Swedish psychedelic pop band the Amplifetes has taken an innovative approach to releasing a single -- by making it available as a video game, and entering players in a contest to win a trip to the Arctic Circle.

A while back we talked about Bjork releasing singles as apps, which is a similar concept to what the Amplifetes are doing but was a bit more esoteric and, well, Bjorkish. By contrast, "Where is the Light" should be easily accessible to anyone who has played a rhythm-based game like Guitar Hero or Parappa the Rapper (Kids, ask your parents.)

Flying high through space and over a bizarre fractal landscape, players use the arrow keys to tag a series of floating triangles as they rush towards you. The triangles always move on a steady beat, so it's not too difficult, but the game does throw in some switcheroos, with multiple triangles needing to be tagged simultaneously.

It's a pretty game, no doubt, and it does the song itself perfect justice. The tune is an infectious thing full of bizarre twists of phrase and a solid pop sound that feels both classic and current. You'd expect nothing less from a band that was worked with everyone from Britney Spears to Grandmaster Flash.

That's not to say that the game doesn't have its flaws. At times you move into a blinding light that can sometimes obscure the triangles; it's also fairly graphic-intensive, so make sure you close anything else open on your computer to avoid slowdown. The soon-to-be released app version should fix this problem completely.

It's a very interesting era of game design we're living in right now. This is the third game I've played in two years based entirely around showcasing a song. While it's not unbearably awesome as "Robot Unicorn Attack" and its constant refrain of Erasure's "Always" or the kitschy but lovable "Nothing's Gonna Stop Me Now" that Jason Oda developed to express his fondness for the Perfect Strangers theme song, it's still a definite way to engage you in the music through multiple tactile stimuli.

It makes me wonder how long it will be until a band decides to release an entire album as a video game, with each song represented by a level.

Now about that trip to the Arctic Circle they're giving away... the winner will be determined by the highest score at the end of 2012 (It won't be me; I topped out at a sad 500 points).

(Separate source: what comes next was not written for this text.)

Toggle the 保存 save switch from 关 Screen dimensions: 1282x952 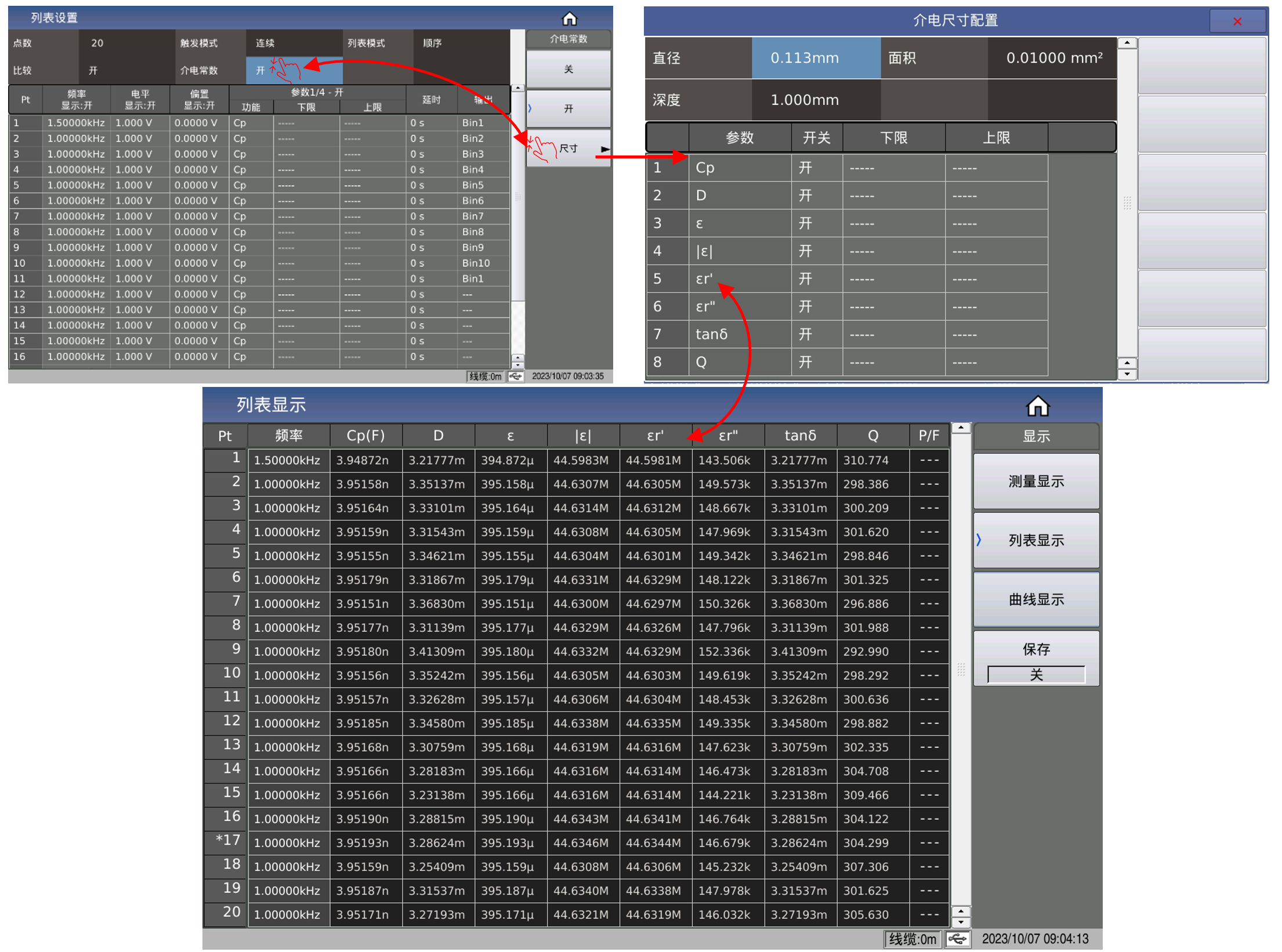point(1037,675)
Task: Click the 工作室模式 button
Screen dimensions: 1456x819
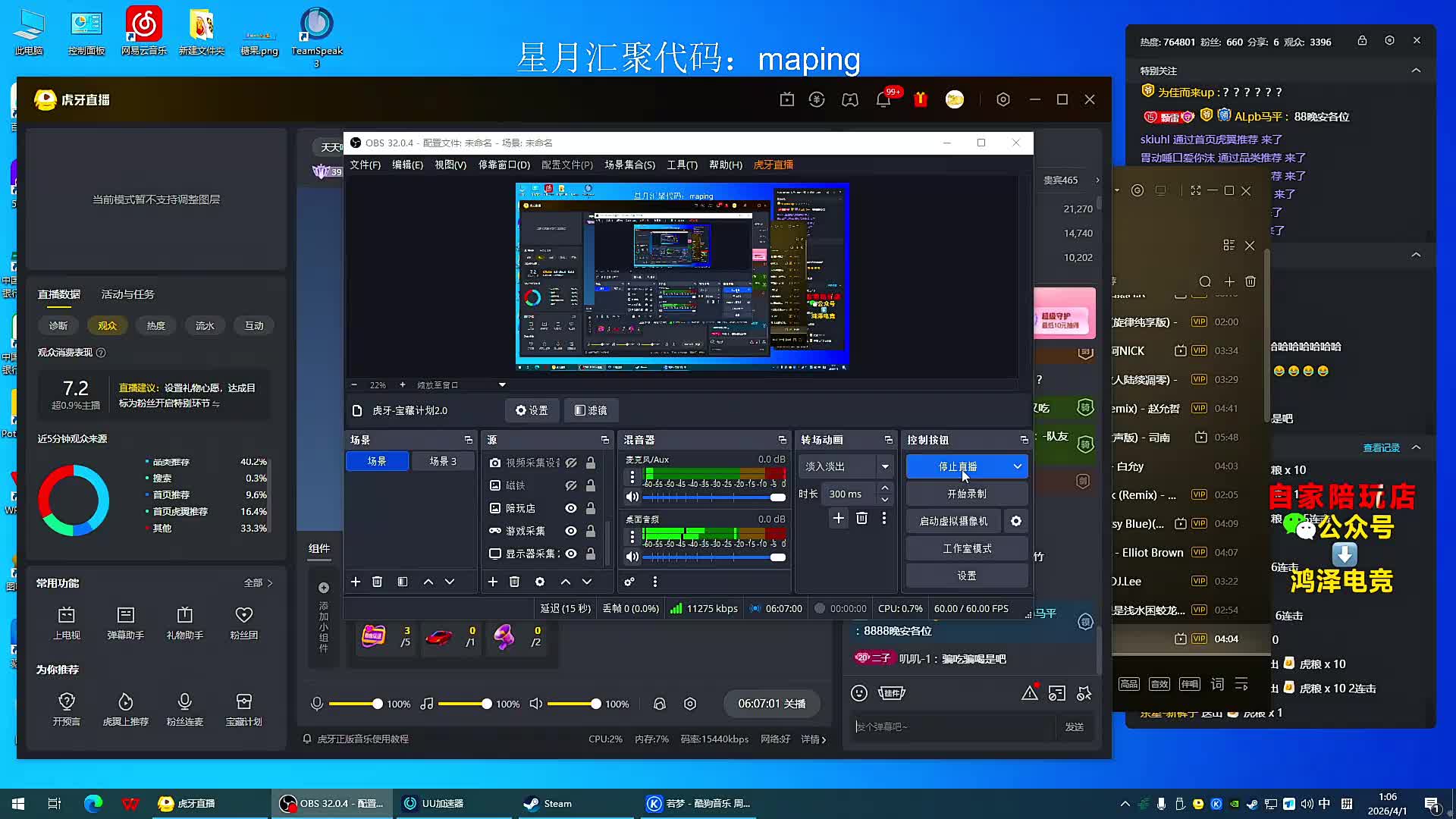Action: 966,548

The winner from any country in the world will get plane tickets to and accommodations at the Kiruna Space Center, the European base for Richard Branson's Virgin Galactic passenger space program located 90 miles above the Arctic Circle.

Kiruna is in the midst of marketing itself as a full-blown space city, an appropriate destination for a band that's out of this world and producing unearthly video games.